'''
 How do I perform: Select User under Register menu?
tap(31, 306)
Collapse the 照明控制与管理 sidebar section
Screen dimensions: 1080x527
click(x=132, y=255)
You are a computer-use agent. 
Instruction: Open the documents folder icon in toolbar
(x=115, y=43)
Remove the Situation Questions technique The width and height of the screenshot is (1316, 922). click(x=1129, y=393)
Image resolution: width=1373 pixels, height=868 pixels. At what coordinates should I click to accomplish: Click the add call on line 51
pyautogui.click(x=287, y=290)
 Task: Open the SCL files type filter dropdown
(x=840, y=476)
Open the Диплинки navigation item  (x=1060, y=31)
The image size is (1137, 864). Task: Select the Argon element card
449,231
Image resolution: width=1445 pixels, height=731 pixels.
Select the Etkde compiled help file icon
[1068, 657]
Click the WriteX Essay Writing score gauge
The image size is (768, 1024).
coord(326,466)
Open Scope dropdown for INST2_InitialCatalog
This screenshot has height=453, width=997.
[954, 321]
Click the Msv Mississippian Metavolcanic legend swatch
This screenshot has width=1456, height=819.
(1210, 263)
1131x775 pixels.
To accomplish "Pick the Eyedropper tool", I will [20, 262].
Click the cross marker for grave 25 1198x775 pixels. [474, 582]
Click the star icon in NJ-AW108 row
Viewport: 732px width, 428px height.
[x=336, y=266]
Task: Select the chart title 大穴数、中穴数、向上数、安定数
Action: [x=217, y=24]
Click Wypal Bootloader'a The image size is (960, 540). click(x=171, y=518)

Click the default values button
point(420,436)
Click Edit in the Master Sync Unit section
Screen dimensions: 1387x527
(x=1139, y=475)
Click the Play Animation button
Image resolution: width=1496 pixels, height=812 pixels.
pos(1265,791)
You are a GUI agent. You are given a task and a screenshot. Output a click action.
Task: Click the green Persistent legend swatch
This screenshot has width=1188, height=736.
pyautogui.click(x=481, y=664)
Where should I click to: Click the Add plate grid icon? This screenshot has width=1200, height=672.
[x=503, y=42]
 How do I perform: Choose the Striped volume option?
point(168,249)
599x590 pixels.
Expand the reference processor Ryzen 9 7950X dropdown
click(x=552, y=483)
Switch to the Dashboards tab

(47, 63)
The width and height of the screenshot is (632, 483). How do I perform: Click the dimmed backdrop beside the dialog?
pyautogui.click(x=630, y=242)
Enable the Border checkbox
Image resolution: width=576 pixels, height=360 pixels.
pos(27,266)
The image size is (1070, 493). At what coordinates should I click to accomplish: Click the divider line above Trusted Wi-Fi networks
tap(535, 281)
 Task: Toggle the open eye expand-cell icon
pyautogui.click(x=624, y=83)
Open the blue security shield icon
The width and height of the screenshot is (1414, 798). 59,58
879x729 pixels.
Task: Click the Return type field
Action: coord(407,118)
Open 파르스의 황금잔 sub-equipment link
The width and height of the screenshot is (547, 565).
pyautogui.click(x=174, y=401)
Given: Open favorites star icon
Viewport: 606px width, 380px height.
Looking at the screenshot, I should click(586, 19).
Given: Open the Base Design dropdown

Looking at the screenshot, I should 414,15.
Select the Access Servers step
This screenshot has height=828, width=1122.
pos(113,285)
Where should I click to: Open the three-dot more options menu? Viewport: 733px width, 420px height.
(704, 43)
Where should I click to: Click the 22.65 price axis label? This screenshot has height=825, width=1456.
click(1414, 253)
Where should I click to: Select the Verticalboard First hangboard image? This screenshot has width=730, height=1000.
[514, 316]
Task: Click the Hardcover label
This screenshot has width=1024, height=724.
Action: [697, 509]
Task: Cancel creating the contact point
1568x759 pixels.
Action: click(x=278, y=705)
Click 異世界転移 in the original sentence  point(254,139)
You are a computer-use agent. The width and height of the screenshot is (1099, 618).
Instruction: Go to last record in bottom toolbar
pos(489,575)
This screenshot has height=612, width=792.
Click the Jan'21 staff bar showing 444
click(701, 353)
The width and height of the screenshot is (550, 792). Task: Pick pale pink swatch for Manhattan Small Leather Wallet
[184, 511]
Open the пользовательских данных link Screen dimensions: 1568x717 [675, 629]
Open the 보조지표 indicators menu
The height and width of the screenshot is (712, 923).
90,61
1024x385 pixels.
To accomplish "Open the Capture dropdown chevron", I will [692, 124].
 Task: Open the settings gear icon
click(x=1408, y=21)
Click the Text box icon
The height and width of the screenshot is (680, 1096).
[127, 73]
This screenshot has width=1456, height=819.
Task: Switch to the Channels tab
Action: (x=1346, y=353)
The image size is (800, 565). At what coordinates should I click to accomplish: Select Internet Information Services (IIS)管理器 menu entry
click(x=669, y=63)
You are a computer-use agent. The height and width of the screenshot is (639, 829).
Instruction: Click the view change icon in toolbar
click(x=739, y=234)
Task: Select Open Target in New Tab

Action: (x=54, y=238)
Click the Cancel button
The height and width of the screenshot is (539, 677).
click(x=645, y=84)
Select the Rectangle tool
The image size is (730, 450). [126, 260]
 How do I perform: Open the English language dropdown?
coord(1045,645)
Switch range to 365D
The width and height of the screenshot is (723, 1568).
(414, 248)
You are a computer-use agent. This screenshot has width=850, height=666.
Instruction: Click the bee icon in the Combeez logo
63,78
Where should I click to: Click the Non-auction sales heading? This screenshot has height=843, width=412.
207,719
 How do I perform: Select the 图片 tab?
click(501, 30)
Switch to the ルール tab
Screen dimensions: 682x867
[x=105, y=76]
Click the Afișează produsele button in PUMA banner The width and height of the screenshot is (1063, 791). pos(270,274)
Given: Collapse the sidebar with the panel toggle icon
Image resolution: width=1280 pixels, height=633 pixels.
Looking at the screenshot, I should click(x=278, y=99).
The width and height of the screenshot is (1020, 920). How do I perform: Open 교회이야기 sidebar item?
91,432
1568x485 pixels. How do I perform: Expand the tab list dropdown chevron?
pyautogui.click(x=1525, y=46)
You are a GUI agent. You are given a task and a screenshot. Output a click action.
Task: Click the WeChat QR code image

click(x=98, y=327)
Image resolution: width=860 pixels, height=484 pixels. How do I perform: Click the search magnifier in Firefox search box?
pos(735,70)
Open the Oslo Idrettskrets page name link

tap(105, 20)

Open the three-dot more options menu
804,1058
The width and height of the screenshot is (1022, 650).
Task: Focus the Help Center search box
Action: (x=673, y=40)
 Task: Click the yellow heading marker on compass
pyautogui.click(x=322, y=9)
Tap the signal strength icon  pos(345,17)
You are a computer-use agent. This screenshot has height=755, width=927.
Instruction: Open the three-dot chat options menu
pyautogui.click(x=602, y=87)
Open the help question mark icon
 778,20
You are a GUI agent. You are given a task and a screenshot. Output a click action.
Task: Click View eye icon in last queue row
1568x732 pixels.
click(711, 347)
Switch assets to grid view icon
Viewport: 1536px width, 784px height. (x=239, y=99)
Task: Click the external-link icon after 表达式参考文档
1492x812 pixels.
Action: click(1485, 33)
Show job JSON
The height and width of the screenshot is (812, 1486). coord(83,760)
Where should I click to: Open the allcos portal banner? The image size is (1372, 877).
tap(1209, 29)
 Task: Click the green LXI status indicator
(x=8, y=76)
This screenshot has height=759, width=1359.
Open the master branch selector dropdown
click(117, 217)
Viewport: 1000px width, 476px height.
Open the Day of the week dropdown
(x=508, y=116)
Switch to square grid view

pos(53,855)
'''
◆ **Required work**
Reproduce the records exactly, from the first line through the line containing "Remove the Situation".

◆ **Final answer**
 How do I perform: Select User under Register menu?
tap(31, 306)
Collapse the 照明控制与管理 sidebar section
Screen dimensions: 1080x527
click(x=132, y=255)
You are a computer-use agent. 
Instruction: Open the documents folder icon in toolbar
(x=115, y=43)
Remove the Situation Questions technique The width and height of the screenshot is (1316, 922). click(x=1129, y=393)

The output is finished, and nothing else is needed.